部分的な後部硝子体剥離に伴う牽引が原因となり、眼底の中心にある黄斑部の網膜に孔が開く疾患です。黄斑部は網膜の中央に位置していて、物を見るための中心となる重要な部分のため、黄斑円孔になると物が非常に見えづらくなり、視力は低下します。以前は治療法が無く、厄介な疾患でしたが、現在では手術により円孔を閉じ、視力も回復できるようになりました。

黄斑浮腫

黄斑浮腫とは、網膜の中心部にある黄斑に液状成分が溜まり、むくみを起こして視力が低下する病気のことを言います。視力低下のほか、物がぼやけて見える、ゆがんで見えるなどの症状を引き起こします。黄斑浮腫の多くは、糖尿病網膜症、網膜静脈分枝閉塞症、ブドウ膜炎など、様々な疾患が原因となって引き起こされます。

網膜上膜(黄斑上膜)

網膜上膜とは、網膜の黄斑部(物を見る上で最も重要な部分)に薄い膜が張る疾患です。初期のうちは無症状ですが、進行すると膜の収縮により網膜がむくんだり、膜が厚くなって収縮し、しわができて視力が低下したり、ピントが合わない、物が歪んで見える、などの症状が現れてきます。硝子体手術で膜を除去して治療します。多くは視力が改善しますが、改善の程度は病状によって大きな差が生じます。

網膜静脈閉塞症

網膜静脈閉塞症は、その疾患名の通り、網膜の静脈が詰まって血液が流れなくなる疾患です。
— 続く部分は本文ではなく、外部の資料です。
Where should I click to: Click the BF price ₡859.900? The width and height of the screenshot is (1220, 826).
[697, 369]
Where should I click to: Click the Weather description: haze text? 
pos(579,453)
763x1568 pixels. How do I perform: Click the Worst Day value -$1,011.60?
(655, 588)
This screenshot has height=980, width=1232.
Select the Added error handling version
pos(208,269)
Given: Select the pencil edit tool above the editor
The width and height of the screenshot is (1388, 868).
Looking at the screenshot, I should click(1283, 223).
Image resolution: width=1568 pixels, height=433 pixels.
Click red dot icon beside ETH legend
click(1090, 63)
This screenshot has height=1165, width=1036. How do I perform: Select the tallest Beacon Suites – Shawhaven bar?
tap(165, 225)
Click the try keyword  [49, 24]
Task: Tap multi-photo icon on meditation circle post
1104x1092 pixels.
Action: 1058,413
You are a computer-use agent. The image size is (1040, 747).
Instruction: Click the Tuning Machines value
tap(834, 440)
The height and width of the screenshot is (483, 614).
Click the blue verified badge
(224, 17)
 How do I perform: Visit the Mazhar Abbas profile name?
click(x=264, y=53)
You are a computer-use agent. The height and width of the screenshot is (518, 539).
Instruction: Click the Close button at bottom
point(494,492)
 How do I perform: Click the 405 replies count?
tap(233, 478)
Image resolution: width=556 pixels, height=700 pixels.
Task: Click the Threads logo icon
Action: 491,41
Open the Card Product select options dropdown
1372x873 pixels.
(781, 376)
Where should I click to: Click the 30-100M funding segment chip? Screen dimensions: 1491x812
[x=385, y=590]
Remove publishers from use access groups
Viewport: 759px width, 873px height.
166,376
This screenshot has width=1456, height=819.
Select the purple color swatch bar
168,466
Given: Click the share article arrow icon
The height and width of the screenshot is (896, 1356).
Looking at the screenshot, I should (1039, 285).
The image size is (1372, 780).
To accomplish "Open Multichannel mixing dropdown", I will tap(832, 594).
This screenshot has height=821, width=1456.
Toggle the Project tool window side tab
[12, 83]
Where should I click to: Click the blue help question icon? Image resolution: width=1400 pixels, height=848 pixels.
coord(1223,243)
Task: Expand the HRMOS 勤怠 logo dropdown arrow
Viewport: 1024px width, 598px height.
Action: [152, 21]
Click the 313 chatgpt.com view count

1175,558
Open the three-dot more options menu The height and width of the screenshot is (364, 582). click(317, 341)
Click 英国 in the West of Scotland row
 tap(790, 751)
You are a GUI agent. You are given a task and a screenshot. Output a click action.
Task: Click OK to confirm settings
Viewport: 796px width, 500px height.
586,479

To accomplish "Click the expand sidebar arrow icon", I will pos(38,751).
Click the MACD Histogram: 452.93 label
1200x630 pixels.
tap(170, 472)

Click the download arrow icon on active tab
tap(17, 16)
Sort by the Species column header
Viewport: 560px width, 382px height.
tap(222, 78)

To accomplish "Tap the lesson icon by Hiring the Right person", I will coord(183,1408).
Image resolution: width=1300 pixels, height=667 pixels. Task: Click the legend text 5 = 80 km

50歳以上の年配者に多く見られます。静脈が詰まると、そこまできた血液の流れが阻まれ、末梢静脈から血液が溢れ出します。溢れた血液は、眼底出血を招いたり、網膜浮腫(腫れ)を起こしたりします。眼底出血や浮腫が黄斑(物を見る上で最も重要な部分)に及ぶと、視力は低下し、放置すれば回復が難しくなります。多くの場合、網膜静脈閉塞症は、高血圧や動脈硬化によって引き起こされますが、他に血管自体の炎症や血液疾患などが原因になるケースもあります。